▸ **TEXT SHOWN**
Hi Dale, I have been listening to Craig Criddle's talk. You gives you good praise. His talk is interesting. Mosiah, Alma and Ether he called the "hot spots" Spalding was found in some spots and not in others.Tried to find JSmith and found nothing. In Book of Commandents according to Criddle's new research there are attributed to Rigdon (40 chapters)Little of JS Amazing!!!!!

What is amazing is that when Joseph Smith asked Nancy Rigdon to be sealed to him, and Nancy had a negative reaction as did her father, Sidney did not come clean with the fraud, if it were all a fraud. That would have been the time to do so or at least tell his daughter about the fraud and his role in it. But alas, he didn't. Why? Most likely it was because he was not in on the fraud or that there was a fraud. However, if he would have come clean with the fraud if there were a fraud, there would probably be no lds church today. It all would have went up in smoke.

Link to comment

Craig is probing the limits of our current textual knowledge,

when it comes to source criticism of the "restoration scriptures."

Since he is still in the exploration and discovery stage, some of

his conclusions will necessarily have to be modified (even dropped)

eventually. Critics like our own Ben will make sure of that.

More later --

Uncle Dale

If the book of mormon is ever proven a fraud, it will perhaps be one of strangist frauds ever committed when one considers the witnesses, their wives, and Jospeh and Sidney. Quite unbelievable. And when one thinks of JS attempting to be sealed to Rigdon's daughter, that would have to be gutsy to be sure since Sidney would have been in on the fraud and had a negative reaction to the proposal as did Nancy.

I have to say that human nature would have given a different picture if it all were a fraud. I still believe that someone would have fessed up for whatever reason. To have all remain silent seems to contradict human nature. And to have Joseph and his brother Hyrum go to their death for such a fraud is a sign of lunacy, if it were a fraud.

Link to comment

...

if it were a fraud.

There are many, many purported "scriptures" extant in the world -- some of which

supported long-lived religions which have since disappeared from the face of the

earth. Other religions with scriptures have dwindled down to tiny groups, but

their holy books still occupy space on our library shelves. We have already

mentioned the Shakers -- who today reads their scriptures? The Zoroastrians may

have a somewhat larger community, but their ancient holy writings are little read.

Who reads the Kosmon Bible today? Or the revelations of Jemima Wilkinson?

Even James J. Strang's "latter day scriptures" were largely forgotten within

a decade of his death.

Probably, if we stacked up all these sundry "scriptures" in a pile by my desk,

they would break through my ceiling and spill out over the roof.

They cannot all be authentic.

In numerous instances, people have been accused of manufacturing scriptures,

by means that seem very unlikely, for pious, God-fearing people.

▸ **PROBLEMS TO WORK ON**
**1)** Answer these from the forum thread on Book of Mormon authorship, which appears above:
(a) Which three books did Criddle call the "hot spots"?
(b) Whom does Uncle Dale name as a critic who will make sure some of Craig's conclusions are modified?
(c) Whose "latter day scriptures" were largely forgotten within a decade of his death?
**2)** Transcribe the forum thread on Book of Mormon authorship from "earth. Other religions" up to and including "are little read.".
**3)** Go on with the forum thread on Book of Mormon authorship, picking up after its final sentence.

▸ **STORED DATA**
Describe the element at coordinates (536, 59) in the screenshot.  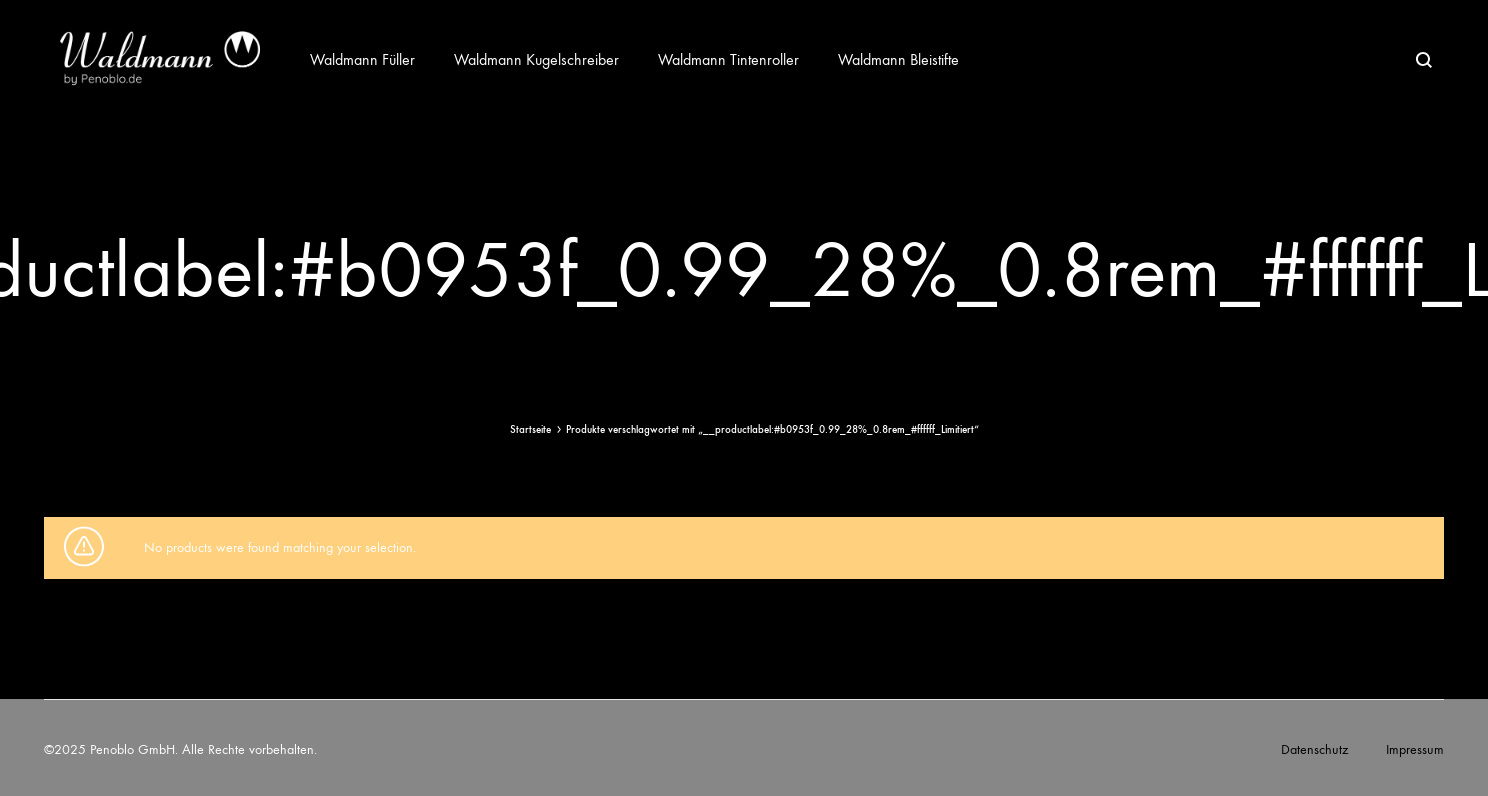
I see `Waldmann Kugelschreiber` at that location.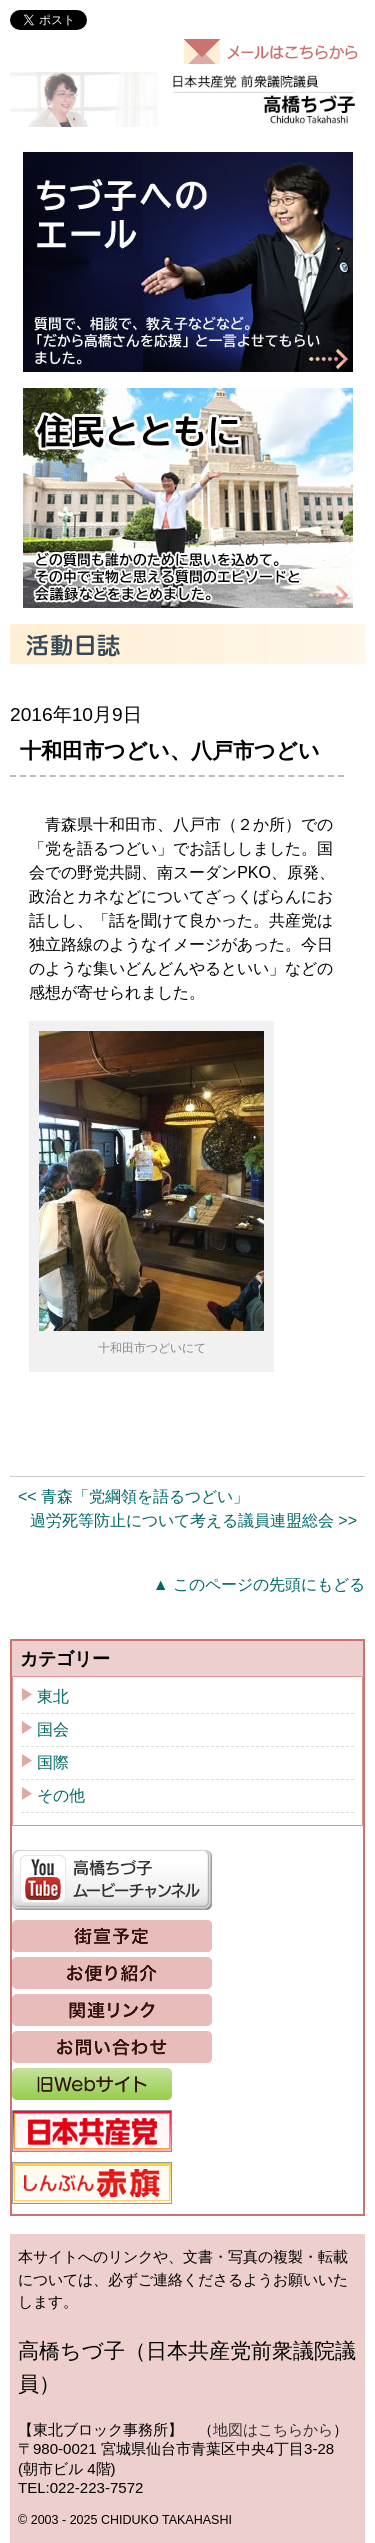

▸ **TASK RESPONSES**
**1)**
(a) Mosiah, Alma and Ether
(b) Ben
(c) James J. Strang's

**2)**
earth. Other religions with scriptures have dwindled down to tiny groups, but

their holy books still occupy space on our library shelves. We have already

mentioned the Shakers -- who today reads their scriptures? The Zoroastrians may

have a somewhat larger community, but their ancient holy writings are little read.

**3)**
Care to explain this ongoing phenomenon?

UD

Link to comment

There are many, many purported "scriptures" extant in the world -- some of which

supported long-lived religions which have since disappeared from the face of the

earth. Other religions with scriptures have dwindled down to tiny groups, but

their holy books still occupy space on our library shelves. We have already

mentioned the Shakers -- who today reads their scriptures? The Zoroastrians may

have a somewhat larger community, but their ancient holy writings are little read.

Who reads the Kosmon Bible today? Or the revelations of Jemima Wilkinson?

Even James J. Strang's "latter day scriptures" were largely forgotten within

a decade of his death.

Probably, if we stacked up all these sundry "scriptures" in a pile by my desk,

they would break through my ceiling and spill out over the roof.

They cannot all be authentic.

In numerous instances, people have been accused of manufacturing scriptures,

by means that seem very unlikely, for pious, God-fearing people.

Care to explain this ongoing phenomenon?

UD

By authentic, do you mean authentic revelations from God? Those tomes were/are authentic scriptures for those who believe in them. Their provenance is hardly in question as to who authored most of them. The only really pertinent question: Are those scriptures written by those inspired of God to do so?

Glenn

Link to comment

By authentic, do you mean authentic revelations from God? Those tomes were/are authentic scriptures for those who believe in them. Their provenance is hardly in question as to who authored most of them. The only really pertinent question: Are those scriptures written by those inspired of God to do so?

Glenn

Well, I suppose that in most cases, the "scriptures" professed by various

religionists have been more or less contemporary with their great leaders

or originators. In that way, at least, the Koran has more in common with

the D&C than it does with the Book of Mormon.

To find a more exact parallel with the Book of Mormon we would have to

search out a religion which promoted scriptures where were not contemporary,

or, at least were asserted not to be contemporary.

The Book of Daniel comes to mind, with the pious Jews of Hellenistic times.

In fact, a people called "saints," well before Christian times. The book

was allegedly written by the ancient Daniel, and the sealed up, to come

forth in the last days. For the Book of Daniel, at least, we have two

questions facing us -- Is it a valid revelation and is it authentic?

We do not have the book found in the temple at the beginning of Josiah's

reign. Supposedly it read something like the canonical Deuteronomy -- or

at least was a version of the Mosaic Law, discarded for generations, which

came forth in the "Restoration" of the one true religion. If we had that

work of scripture now before us, the questions would be revelation/authenticity.

Like I said earlier -- they can't all be authentic, in the sense that they

can't all have been contemporary Divine revelations. We should seek some

explanation of why they were written, if they were not what they purported

to be.

If we choose to give a pass to Deuteronomy, Daniel and the Book of Mormon,

that does not diminish the envisioned stack of pseudo-scripture by my desk,

that reaches up past my ceiling.

Perhaps why-me can shed some light on why these many frauds were written,

accepted, and used as Divine revelation in so many far-flung cultures,

times and places.

My guess is that he'll simply say the Great and Abominable Church fabricated

them all -- and duped Muslims into believing the Koran, etc. etc. etc.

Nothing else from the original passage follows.